### Assignment:
Write out, without any change, the lines in the material below that run from the line with "The width and height of the screenshot is (1270, 952)." through the line with "Switch to the", both included.

**** Records to use ****

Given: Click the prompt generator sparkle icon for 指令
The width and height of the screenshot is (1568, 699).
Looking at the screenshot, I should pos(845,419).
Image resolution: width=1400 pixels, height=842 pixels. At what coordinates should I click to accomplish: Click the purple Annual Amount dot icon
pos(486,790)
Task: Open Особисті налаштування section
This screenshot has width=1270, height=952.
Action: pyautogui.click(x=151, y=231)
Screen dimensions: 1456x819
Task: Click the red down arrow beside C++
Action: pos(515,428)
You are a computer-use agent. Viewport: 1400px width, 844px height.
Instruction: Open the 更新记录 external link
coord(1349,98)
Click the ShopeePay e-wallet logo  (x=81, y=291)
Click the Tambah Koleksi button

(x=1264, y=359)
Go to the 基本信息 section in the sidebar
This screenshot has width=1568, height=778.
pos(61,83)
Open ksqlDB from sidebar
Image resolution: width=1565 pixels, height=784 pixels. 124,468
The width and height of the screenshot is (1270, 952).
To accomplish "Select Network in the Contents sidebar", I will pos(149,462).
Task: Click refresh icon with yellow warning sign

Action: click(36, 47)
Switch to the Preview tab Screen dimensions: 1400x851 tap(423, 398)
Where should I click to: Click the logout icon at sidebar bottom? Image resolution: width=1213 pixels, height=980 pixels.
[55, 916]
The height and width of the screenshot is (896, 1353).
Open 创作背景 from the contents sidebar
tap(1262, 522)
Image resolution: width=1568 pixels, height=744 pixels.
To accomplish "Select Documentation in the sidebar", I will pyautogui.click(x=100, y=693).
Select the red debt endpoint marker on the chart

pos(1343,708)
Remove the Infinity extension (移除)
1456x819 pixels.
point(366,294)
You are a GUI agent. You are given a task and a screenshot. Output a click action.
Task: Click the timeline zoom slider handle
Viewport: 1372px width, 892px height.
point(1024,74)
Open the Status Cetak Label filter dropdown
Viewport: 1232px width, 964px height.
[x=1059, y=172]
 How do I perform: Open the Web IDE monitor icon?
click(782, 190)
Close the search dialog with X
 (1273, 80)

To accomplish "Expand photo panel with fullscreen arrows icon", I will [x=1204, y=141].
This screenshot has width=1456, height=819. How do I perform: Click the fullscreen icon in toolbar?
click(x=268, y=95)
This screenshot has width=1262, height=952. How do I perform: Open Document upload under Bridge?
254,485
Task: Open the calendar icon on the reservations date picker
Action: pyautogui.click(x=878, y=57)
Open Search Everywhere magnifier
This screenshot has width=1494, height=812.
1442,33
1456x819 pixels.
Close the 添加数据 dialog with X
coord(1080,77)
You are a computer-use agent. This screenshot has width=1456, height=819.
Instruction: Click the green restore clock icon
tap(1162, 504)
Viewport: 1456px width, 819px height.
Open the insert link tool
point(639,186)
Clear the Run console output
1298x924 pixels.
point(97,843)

****

### Your solution:
The width and height of the screenshot is (1270, 952).
To accomplish "Select Network in the Contents sidebar", I will pos(149,462).
Task: Click refresh icon with yellow warning sign

Action: click(36, 47)
Switch to the Preview tab Screen dimensions: 1400x851 tap(423, 398)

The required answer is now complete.